One such norm is gender equality, specifically in the workplace. Thanks to the women’s movement, men and women can, at least in theory, now do the same jobs, get paid the same for doing them, and advance to the same seniority at them.  My mother fought hard for that privilege.  She was one of ten women in her medical school class of over a hundred.  Thanks to my parent’s generation (and my parents!), I could attend a formerly all-boys school in New York, play baseball on a co-ed Little League team, work on a historically male Wall Street trading floor, and drink scotch at a formerly all-male New York Athletic Club.  I have been told me there’s a glass ceiling somewhere out there, but I haven’t yet felt it.  We women have my parents’ generation to thank for such liberty.
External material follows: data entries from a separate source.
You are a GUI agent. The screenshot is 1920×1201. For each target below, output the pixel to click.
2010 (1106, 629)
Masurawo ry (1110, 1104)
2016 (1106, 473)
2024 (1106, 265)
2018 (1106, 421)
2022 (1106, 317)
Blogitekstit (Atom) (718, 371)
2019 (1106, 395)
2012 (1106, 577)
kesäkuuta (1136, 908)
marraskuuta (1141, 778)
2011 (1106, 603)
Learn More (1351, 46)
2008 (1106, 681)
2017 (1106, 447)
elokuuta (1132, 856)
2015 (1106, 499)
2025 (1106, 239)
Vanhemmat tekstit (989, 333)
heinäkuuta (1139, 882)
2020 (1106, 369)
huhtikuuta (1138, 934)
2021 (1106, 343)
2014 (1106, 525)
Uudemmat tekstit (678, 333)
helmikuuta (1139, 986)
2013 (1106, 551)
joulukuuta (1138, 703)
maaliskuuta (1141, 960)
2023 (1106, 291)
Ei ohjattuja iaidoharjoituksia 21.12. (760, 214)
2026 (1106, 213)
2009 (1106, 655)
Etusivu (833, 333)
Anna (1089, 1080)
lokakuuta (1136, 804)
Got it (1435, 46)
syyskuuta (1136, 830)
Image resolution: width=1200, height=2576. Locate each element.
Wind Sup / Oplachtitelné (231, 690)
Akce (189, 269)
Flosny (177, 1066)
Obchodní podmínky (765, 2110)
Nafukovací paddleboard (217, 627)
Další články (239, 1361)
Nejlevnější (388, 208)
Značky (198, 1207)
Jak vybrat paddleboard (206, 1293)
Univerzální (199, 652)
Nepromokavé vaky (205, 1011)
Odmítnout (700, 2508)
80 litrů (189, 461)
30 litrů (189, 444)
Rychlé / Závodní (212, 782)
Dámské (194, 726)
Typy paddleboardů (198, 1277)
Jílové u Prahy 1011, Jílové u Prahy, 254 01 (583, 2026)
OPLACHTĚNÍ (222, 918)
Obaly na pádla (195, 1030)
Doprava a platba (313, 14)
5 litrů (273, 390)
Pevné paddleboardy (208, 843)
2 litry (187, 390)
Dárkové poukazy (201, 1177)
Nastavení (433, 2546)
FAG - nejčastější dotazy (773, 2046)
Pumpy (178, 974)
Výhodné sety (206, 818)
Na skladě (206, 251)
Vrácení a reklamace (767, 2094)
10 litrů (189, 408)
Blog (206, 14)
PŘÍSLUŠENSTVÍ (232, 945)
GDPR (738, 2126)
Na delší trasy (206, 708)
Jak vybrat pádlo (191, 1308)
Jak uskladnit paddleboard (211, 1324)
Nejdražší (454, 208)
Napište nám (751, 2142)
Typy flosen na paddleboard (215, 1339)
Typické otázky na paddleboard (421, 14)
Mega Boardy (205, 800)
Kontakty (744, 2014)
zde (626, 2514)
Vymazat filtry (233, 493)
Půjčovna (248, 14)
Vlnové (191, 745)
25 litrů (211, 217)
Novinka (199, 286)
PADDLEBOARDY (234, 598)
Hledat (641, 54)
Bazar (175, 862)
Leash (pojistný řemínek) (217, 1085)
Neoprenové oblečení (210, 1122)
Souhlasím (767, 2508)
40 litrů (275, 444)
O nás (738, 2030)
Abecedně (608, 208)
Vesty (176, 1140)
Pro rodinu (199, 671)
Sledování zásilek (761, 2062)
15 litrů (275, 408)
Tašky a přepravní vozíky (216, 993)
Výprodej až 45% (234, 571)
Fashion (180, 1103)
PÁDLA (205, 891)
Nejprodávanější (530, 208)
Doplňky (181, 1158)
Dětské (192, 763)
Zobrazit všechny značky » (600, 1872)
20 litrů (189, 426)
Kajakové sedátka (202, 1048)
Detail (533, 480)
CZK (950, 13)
And yet, I don’t have to look too far ahead to see something that looks suspiciously like a glass ceiling still out there in the workplace.  I don’t need to barrage you with statistics proving that there are notably few female CEOs, directors of companies, or Congresswomen in the US.  Here’s one fun fact though: Lehman Brothers, where I used to work, promoted 199 people to Managing Director last year. 176 of them were men. Only 23 were women. 

So why, after all these decades of gender equality, are women – ambitious, talented, smart women – still not keeping up with men in the workplace?

It’s not just the “glass ceiling” preventing women from rising higher.  There’s also a “concrete floor” preventing men from falling behind, a floor built by you, and by me.